Have you noticed a lack of recipes on Adventures in Local Food lately? I will admit to a case of late winter blahs in the kitchen. I’ve been feeling rather uncreative. I mean, really, how many times can you post about the exact same soup?
However, this week there was a burst of warm weather and the urge to spring clean has hit! And with this new (if premature) spring energy, I have issued myself a challenge.
I want to unplug my chest freezer by mid-May.
It’ll just be unplugged for 2 months or so, until the summer bounty starts to roll in. I figure that this will both save energy and ensure that mysterious frozen foods don’t live in the bottom of the freezer for years upon years. And I will still have the freezer on top of the fridge for a small number of frozen foods in the summer months.
I also want to eat what’s left in my root cellar before it goes bad.
This means eating the majority of the contents of both over the next two months. And I want to do it using mostly new recipes. And I will tell you all how it goes.
The first vegetables to participate in this challenge were a butternut squash and some frozen green beans. I have made this squash soup about 5 times this winter and, tasty as it is, I just can’t bring myself to eat another batch of it. I needed a new squash recipe. I also seem to have a lot of miso paste at my house, so I thought that this too, could be incorporated into the recipe. I started googling and found this recipe for Roasted Miso Squash at the 101 Cookbooks blog.

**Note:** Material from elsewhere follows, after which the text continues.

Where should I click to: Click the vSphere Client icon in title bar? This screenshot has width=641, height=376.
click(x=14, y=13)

One of the things I like about this recipe is that while there’s a total of 70 minutes of cooking time, there’s only about 10 minutes of actual preparation time.

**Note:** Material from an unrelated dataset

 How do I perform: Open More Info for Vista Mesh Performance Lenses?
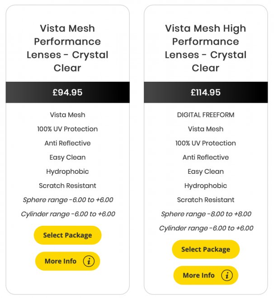67,261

My cooking method is rather haphazard. I like to find interesting sounding recipes and then alter them within an inch of their former selves. So here’s what went in my roasted miso squash (green bean, chick pea, cabbage) dish. (I changed the recipe because I had neither maple syrup nor orange juice at the time, so I used honey and extra lemon juice. I substituted the tofu for chick peas, and added green beans and cabbage, just for kicks.)
1 butternut squash, peeled and thinly sliced
2 tablespoons sesame oil
2 tablespoons molasses
1 teaspoon tamari
2 tablespoons honey
1 heaping tablespoon miso
2 tablespoons lemon juice
5 tablespoons water
1 cup of chick peas (amount flexible*)
1 cup of green beans (amount flexible)
1/2 cup thinly sliced cabbage (amount flexible*)
* Amount flexible really just means that I didn’t measure. 🙂
Preheat the oven to 425. Peel and slice the squash. Toss with 1 tbsp of sesame oil and roast for 40 minutes (check on them at the 20 minute mark and flip).
While the squash is cooking, mix together the remaining sesame oil, molasses, tamari, honey, miso, lemon juice and water in a large bowl. Add the chick peas, green beans and cabbage (or other vegetables of your choosing) to marinate. Set aside until the squash is done.
Mix the roasted squash with the vegetable marinade mixture and bake in a casserole dish for 30 minutes, until much of the liquid has boiled off. Serve as a side dish or over rice. I imagine it would also be good topped with greens or nuts.
So, what are you cooking in your kitchen these days? Anyone have inspiring ideas for the last of the season’s root vegetables?